Clustering is a widely used knowledge discovery technique. A fractal clustering technique can deal with large data sets with high dimensionality and noise and can recognize clusters of arbitrary shape. We can use clustering techniques to identify outliers and to determine the representativeness of the data at higher scales. The method must be resistant to noise, capable of finding clusters of arbitrary shape and capable of dealing with points with high dimensionality.

A few simple techniques for fractal clustering of the NOSIA-II data are proposed. These techniques assess the characteristic fractal dimension of the NOSIA-II data by evaluating a surveyed product's number of dependencies and their impacts from each unique observing capability. The overall objective of clustering is to distinguish random connectedness (very high or infinite fractal dimension) from deterministic connectedness (very low fractal dimension). We can use the fractal dimension of the NOSIA-II data to measure the probability that two products chosen at random will behave a certain level of interconnectedness. Fractal dimension can be used to detect anomalies. In other words, it can detect when self-similarity breaks down.

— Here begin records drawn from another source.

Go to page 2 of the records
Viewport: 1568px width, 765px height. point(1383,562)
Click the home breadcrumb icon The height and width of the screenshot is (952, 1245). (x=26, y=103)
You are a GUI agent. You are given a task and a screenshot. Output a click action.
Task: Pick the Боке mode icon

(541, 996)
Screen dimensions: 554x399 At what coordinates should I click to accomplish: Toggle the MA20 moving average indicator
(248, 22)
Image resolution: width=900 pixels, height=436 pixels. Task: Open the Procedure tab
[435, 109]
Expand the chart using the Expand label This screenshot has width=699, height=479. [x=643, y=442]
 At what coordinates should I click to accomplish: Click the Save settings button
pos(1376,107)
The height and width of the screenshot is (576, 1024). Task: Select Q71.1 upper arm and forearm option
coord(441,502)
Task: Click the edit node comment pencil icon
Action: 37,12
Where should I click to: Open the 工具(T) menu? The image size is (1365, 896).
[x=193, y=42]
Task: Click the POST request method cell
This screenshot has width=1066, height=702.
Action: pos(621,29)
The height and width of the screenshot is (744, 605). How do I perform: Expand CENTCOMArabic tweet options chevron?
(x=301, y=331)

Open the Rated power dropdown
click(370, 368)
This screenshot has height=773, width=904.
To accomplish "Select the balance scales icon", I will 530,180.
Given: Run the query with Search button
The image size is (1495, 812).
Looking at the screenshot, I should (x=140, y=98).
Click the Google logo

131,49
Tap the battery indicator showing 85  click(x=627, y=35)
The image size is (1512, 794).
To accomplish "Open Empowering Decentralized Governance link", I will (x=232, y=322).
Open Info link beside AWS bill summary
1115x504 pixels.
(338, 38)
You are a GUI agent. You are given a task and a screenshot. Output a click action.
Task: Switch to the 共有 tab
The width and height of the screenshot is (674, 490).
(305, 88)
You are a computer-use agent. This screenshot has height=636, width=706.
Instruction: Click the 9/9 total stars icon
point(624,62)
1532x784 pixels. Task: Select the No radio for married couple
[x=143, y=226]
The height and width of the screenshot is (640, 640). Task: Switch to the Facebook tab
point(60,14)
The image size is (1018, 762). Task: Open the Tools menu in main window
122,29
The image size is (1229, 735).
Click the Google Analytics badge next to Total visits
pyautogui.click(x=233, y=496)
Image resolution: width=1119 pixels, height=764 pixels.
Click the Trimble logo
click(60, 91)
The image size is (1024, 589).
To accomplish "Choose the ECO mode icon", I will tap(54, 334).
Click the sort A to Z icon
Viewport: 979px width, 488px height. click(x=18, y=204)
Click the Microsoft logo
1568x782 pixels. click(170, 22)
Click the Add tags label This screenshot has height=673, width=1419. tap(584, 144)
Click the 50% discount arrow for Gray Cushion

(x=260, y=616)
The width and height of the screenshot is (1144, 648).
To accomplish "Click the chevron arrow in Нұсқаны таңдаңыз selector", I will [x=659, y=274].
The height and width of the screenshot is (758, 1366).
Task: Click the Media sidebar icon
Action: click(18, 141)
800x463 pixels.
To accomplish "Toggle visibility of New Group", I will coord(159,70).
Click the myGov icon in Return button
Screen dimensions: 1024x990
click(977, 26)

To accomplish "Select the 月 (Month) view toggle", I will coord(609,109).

The fractal dimension of the NOSIA-II observing capability impact data will be estimated from the slope of log-transformed variograms from clustering algorithms. A stable fractal dimension for the NOSIA-II impact data will be invariant under various scales. This makes the fractal dimension meaningful as an experimental observable in decisions to adjust the observing capability network. In evaluating fewer, more, or improved observing capabilities, a disruption to the pattern of connections will alter the fractal dimension of the system. The assessment of fractal dimension at various scales can separate normal from suspicious or outlier connectivity. Drastic changes in the fractal dimension should point out anomalous trends or uncover anomalous patterns in the dataset.